There are signs that California voters are ready to make some tough choices, having recently refused to pass five propositions that would have extended tax hikes and failed to address spending. Whether or not Governor Schwarzenegger and legislators will agree to a constitutional convention to address the poisonous proposition plebiscite itself is a larger question that will likely be affirmatively answered only if the state economy continues to remain in the tank, which it likely will. But California’s problems, while somewhat unique and self-inflicted, are really America’s problems, and not just because the California economy is 15% of national GDP. While California’s $26 billion deficit is not directly comparable to the federal gap of $1 trillion-plus, they both reflect a lack of discipline and indeed vision to perceive that the strong growth in revenues was driven by the same excess leverage and the same delusionary asset appreciation that was bound to approach cliff’s edge. California’s property taxes, income taxes, and sales taxes were all artificially elevated by national and indeed global imbalances as the U.S. manufactured paper, and Asia manufactured things in mercantilistic exchange. Total tax revenues have actually fallen 14% over the past 12 months in California and substantially more in other states. At some point, that Fantasyland merry-go-round had to stop and whether the defining moment was marked by Bear Stearns, Lehman Brothers, or the tumultuous week that followed in September of 2008 is really not the point.

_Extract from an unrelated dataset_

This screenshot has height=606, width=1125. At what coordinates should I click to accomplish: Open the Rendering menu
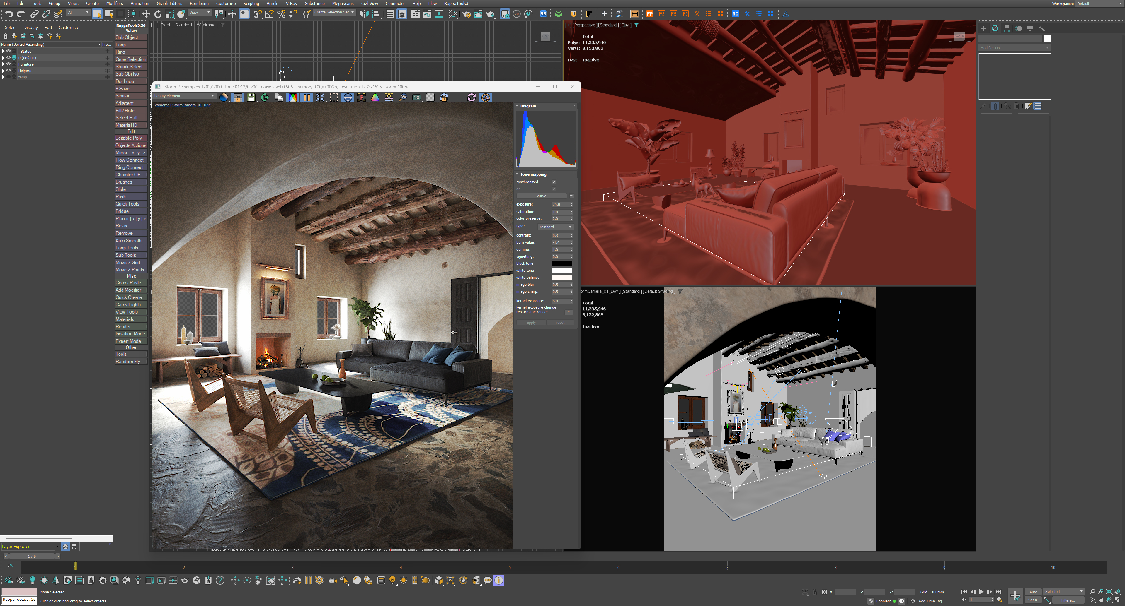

What is critical to recognize is that both California and the U.S., as well as numerous global lookalikes such as the U.K., Spain, and Eastern European invalids, are in a poor position to compete in a global economy where capitalism is morphing from its decades-long emphasis on finance and levered risk taking to a more conservative, regulated, production-oriented system advantaged by countries focusing on thrift and deferred gratification. The term “capitalism” itself speaks to “capital” – the accumulation of it and the eventual efficient employment of it – for growth in profits and real wages alike.

What California once had and is losing rapidly is its “capital”: unquestionably in its ongoing double-digit billion dollar deficits, but also in its crown jewel educational system that led to Silicon Valley miracles such as Hewlett Packard, Apple, Google, and countless other new age innovators. In addition, its human capital is beginning to exit as more people move out of the state than in. While the United States as a whole has yet to suffer that emigration indignity, the same cannot be said for foreign-born and U.S.-educated scientists and engineers who now choose to return to their homelands to seek opportunity. Lady Liberty’s extended hand offering sanctuary to other nations’ “tired, poor and huddled masses” may be limited to just that. The invigorated wind up elsewhere.

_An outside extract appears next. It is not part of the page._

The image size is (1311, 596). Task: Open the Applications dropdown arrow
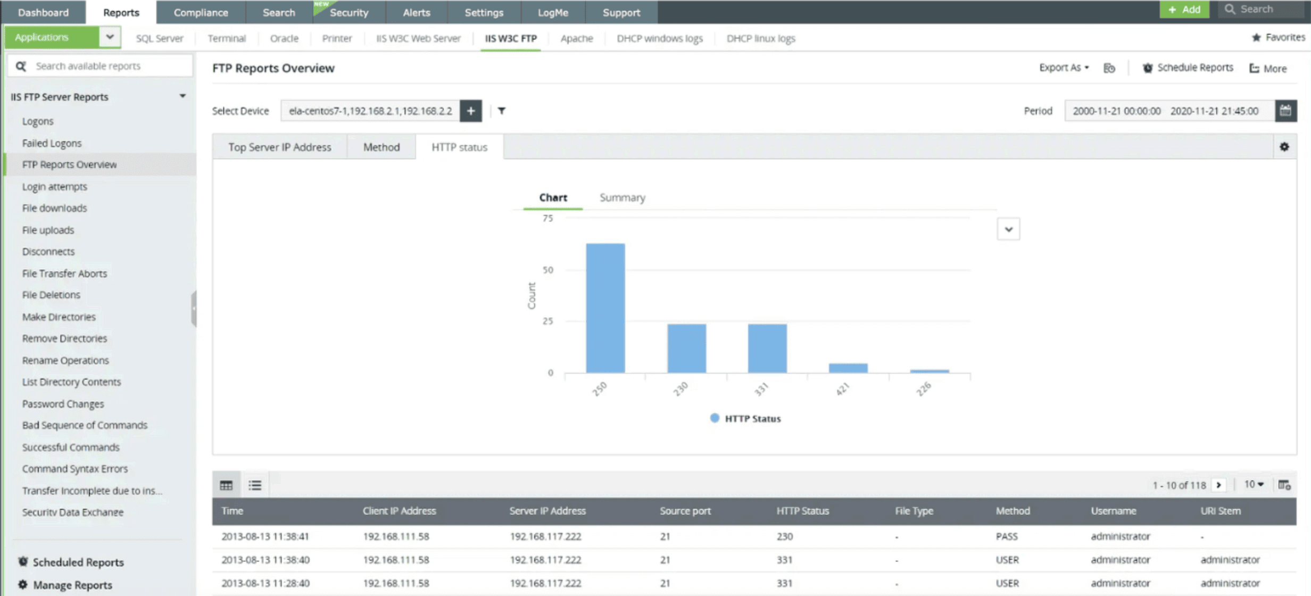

Now that our financial system has been stabilized, one wonders whether California’s “Governator” and indeed the Obama Administration has the capital, the vision, and indeed the discipline of its citizenry to turn things around. Our future doggie bags can hold steak bones or doo-doo of an increasingly familiar smell. For now investors should be holding their noses, their risk orientation, as well as their blue bags, until proven otherwise. Specifically that continues to dictate a focus on high quality bonds and steady dividend paying stocks that can survive, if not thrive, in our journey to a “new normal” economy of slower growth, muted profit gains, and potential capital destruction via default, abrogation of property rights, and dollar devaluation.